}

Nafiu Bala’s latest intervention has pushed the African Democratic Congress deeper into open warfare, turning an already bruising leadership contest into a battle over legitimacy, generational control and the future of the party’s place in Nigeria’s 2027 opposition realignment.

In a fresh interview reported from BBC Hausa, Bala said the party would prioritise younger aspirants and bar anyone above 55 from contesting under the ADC platform, even as the party remains split between rival camps and constrained by court action and electoral commission caution. 

Bala framed his position as a rescue mission, insisting that the party must hand power to younger Nigerians.

He said, “If you are over 55 years old, you are not going to contest”, and argued that the ADC needed “fresh blood” and “new ideas”.

He also accused some coalition entrants of being political disruptors, with reports quoting him as saying several of them were in their “70s, 80s and 90s”.

That language is more than generational posturing. It is a direct challenge to the older political heavyweights who have recently gravitated towards the party. 

The deeper story is that Bala is trying to redefine the ADC at the very moment the party is struggling to define itself.

On paper, his age cap sounds like a youth revolt. In practice, it reads like an attempt to seize the moral high ground in a party where credibility is already in short supply.

The problem for Bala is that his argument arrives amid a coalition experiment that depends heavily on senior political figures, not youthful unknowns. That tension is now at the heart of the crisis. 

The legal front is no less damaging. INEC has already moved to suspend recognition of ADC factions after reviewing the Court of Appeal’s decision in Appeal No. CA/ABJ/145/2026, and it said it would no longer deal with either side until the substantive matter is resolved.

Reporting on the commission’s position shows that INEC treated the appellate order as one preserving the “status quo ante bellum”, while also saying it would remove the names of the Mark-led national working committee from its portal.

That is a serious blow to any faction claiming immediate control of the party’s machinery. 

That means the ADC is not merely fighting over personalities. It is fighting over who the law says can speak for the party at all.

David Mark’s camp has now gone back to court, asking the Federal High Court in Abuja to overturn INEC’s derecognition and restore the names of Mark and Rauf Aregbesola to the electoral body’s records.

The motion argues INEC misread the appellate court order and that the leadership structure already in place should not have been erased administratively. In other words, the party is now trying to win in court what it cannot settle internally. 

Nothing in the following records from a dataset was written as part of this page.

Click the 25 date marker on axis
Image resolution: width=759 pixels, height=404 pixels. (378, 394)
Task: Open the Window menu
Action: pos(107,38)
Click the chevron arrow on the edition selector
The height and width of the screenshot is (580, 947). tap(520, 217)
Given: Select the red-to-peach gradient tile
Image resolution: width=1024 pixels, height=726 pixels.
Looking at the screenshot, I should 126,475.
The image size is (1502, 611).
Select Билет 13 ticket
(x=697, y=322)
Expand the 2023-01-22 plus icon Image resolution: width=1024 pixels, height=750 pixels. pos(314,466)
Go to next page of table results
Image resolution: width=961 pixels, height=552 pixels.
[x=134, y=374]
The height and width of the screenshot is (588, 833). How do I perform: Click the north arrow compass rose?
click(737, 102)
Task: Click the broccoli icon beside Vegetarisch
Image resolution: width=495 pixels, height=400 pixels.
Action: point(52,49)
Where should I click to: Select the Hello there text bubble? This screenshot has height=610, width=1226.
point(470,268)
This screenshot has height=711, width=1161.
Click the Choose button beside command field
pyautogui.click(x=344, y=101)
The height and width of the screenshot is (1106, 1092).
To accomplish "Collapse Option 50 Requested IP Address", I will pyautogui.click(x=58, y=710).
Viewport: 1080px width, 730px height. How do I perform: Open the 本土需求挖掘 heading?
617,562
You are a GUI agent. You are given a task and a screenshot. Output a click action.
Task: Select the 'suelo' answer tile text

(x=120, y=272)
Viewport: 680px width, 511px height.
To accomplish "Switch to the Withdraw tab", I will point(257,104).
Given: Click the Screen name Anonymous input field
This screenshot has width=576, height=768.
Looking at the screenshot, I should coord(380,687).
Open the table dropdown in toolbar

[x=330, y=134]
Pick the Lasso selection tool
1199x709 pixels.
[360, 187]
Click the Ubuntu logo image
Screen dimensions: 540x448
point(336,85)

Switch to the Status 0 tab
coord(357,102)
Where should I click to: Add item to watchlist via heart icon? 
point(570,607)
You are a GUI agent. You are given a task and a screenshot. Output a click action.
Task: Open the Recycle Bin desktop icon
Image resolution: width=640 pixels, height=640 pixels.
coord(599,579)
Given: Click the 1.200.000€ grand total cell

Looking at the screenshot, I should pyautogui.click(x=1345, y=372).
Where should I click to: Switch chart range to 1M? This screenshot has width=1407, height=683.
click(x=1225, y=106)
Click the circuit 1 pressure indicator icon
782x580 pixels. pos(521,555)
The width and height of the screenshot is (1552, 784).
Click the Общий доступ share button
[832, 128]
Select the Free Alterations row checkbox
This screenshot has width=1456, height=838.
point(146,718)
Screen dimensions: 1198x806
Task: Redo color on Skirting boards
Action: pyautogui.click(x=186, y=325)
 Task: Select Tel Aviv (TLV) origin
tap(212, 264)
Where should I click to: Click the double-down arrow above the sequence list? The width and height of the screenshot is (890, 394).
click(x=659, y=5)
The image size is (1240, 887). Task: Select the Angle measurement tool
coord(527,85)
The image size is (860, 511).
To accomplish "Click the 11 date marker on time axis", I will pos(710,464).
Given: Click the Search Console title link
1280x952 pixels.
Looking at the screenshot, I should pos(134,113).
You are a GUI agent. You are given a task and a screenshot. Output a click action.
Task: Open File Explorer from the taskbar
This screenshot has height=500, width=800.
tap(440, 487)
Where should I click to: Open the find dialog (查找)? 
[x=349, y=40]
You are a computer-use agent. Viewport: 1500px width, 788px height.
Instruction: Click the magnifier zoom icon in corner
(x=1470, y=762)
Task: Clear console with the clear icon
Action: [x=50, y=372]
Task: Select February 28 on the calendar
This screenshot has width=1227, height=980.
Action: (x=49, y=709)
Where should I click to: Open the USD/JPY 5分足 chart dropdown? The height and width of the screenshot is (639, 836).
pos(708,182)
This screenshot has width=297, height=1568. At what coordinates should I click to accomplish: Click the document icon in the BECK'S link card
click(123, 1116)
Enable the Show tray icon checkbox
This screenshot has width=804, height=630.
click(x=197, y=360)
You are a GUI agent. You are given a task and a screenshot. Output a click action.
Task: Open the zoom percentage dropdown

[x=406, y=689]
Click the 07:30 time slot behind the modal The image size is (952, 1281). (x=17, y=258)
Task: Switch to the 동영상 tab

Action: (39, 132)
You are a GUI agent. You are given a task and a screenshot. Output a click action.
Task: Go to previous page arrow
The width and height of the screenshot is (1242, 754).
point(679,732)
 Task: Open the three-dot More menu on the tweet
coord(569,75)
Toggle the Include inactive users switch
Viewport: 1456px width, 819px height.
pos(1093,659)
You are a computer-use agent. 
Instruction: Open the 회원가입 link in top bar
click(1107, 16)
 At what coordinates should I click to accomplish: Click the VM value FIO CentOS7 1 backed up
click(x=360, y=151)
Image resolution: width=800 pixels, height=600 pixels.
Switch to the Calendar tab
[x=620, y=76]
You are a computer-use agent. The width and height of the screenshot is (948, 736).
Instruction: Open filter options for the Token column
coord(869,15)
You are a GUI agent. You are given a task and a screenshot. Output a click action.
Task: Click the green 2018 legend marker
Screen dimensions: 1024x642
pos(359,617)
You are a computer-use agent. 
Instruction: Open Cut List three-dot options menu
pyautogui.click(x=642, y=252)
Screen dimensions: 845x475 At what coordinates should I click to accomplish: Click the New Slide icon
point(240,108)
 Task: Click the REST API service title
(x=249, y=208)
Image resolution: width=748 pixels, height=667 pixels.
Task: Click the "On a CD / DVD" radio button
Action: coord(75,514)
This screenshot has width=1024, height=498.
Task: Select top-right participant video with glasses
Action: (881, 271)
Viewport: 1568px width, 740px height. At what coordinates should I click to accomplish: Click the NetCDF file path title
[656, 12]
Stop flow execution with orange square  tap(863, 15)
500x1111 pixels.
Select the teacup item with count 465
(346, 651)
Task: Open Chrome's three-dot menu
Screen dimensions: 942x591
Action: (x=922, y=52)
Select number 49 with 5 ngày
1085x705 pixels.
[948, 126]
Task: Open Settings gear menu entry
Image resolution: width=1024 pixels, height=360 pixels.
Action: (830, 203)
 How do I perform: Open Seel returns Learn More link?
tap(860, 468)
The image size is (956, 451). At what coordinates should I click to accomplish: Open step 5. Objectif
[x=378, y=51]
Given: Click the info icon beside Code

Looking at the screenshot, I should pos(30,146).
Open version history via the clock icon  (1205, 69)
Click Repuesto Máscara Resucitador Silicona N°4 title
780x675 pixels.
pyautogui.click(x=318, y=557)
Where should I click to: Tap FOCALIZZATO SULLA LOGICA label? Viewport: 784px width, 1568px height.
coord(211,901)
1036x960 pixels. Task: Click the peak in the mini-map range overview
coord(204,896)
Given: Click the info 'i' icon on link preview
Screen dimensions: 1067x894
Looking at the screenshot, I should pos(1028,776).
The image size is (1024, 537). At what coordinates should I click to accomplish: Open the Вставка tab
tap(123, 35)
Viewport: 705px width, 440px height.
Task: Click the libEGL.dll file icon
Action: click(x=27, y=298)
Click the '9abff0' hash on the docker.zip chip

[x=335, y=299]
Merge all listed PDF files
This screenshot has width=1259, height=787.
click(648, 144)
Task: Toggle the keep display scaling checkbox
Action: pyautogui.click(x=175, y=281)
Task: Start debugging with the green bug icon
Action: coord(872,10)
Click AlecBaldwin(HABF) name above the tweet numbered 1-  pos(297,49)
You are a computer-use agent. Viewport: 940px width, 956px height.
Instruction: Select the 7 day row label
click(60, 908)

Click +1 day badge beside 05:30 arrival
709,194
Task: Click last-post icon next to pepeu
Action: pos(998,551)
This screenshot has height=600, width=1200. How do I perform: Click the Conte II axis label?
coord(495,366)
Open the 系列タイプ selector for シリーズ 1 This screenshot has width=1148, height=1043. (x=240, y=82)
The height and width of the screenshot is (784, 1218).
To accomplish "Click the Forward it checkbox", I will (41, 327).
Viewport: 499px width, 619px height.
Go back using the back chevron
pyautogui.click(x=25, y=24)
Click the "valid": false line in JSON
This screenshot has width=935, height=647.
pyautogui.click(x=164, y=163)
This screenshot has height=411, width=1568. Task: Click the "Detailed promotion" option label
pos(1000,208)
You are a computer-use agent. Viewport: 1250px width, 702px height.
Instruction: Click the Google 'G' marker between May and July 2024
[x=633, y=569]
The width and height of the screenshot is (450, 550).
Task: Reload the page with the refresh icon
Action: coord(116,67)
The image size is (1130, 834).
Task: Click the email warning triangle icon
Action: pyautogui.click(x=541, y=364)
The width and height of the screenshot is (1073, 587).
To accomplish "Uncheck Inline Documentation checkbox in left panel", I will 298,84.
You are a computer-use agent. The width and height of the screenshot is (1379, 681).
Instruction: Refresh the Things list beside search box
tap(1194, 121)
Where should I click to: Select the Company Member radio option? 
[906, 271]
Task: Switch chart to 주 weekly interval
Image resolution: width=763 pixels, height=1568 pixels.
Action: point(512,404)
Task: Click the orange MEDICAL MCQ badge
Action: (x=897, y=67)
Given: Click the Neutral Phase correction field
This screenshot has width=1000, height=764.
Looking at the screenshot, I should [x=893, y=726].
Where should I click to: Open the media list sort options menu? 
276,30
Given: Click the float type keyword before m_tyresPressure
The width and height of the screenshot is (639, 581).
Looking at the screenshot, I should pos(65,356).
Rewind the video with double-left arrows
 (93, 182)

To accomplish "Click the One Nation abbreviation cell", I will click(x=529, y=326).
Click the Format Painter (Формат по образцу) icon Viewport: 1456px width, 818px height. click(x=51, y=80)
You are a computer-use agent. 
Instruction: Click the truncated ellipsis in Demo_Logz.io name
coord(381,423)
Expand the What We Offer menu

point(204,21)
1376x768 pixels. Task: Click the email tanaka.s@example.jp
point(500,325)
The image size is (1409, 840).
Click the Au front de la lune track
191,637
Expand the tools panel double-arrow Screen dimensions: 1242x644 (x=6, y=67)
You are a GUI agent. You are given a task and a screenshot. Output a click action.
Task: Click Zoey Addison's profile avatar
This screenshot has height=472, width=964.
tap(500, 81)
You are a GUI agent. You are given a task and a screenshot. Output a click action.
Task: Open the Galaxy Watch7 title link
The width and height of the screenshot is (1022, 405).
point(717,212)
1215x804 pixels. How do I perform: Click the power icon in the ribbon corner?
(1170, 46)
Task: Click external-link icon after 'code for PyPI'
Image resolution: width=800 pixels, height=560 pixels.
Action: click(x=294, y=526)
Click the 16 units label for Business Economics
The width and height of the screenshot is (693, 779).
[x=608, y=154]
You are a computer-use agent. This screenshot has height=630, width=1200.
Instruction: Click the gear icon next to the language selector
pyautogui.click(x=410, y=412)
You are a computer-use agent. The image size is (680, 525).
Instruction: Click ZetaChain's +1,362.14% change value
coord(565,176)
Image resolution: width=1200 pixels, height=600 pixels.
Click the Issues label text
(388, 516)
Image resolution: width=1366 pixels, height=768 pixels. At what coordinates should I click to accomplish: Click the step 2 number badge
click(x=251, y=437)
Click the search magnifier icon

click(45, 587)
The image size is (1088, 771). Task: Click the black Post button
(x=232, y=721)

Kwankwaso’s failed peace move only underlines how broken the internal dialogue has become. The former Kano governor said he had invited Bala for a reconciliation meeting but waited in vain, telling DCL Hausa through reported coverage that he was expecting him “until dawn”.

ThisDay quoted him as saying, “I was waiting for Nafiu Bala, but he didn’t come.”

That no-show matters because it suggests the crisis is no longer just about legal papers and party statements; it is about a collapse of trust among the very figures who are supposed to keep the coalition together. 

Bala’s age-first politics also opens a larger question about whether the ADC is becoming an ideological project or simply a vehicle for factional theatre.

His claim that the party belongs to all Nigerians sits uneasily beside an attempted blanket ban on aspirants above 55.

Such a rule would instantly alienate a large slice of the political class and would be difficult to enforce while the party’s leadership itself remains contested.

The more Bala talks about rescue, the more the party appears trapped in a cycle of self-inflicted confusion. 

For the wider opposition, the stakes are obvious. The ADC has been marketed as one of the platforms through which anti-incumbency forces could regroup ahead of 2027, but the present feud is now consuming the very energy that was supposed to give the party national momentum.

INEC’s refusal to recognise any faction until the court settles the matter means every camp is operating under a cloud. That leaves the ADC exposed, weakened and vulnerable to the charge that it cannot manage itself, let alone offer Nigeria a credible alternative. 

The big political irony is that Bala is trying to sell youth as the answer to Nigeria’s problems while his party is being pulled apart by age, ego and elite rivalry.

His message may please some younger voters, but the reality on the ground is harsher.

A party that cannot agree on who its leaders are, cannot persuade INEC to deal with it, and cannot even get its own power brokers into the same room, is nowhere near ready to rescue anybody. 

In the end, the ADC crisis is no longer just a dispute over a chairmanship. It is a test of whether Nigeria’s opposition can build a platform that is lawful, coherent and politically disciplined before the 2027 race hardens.

Bala’s age cap threat has added fuel to that fire, but the core question remains unchanged: who, exactly, owns the ADC, and who has the legal and political authority to speak for it?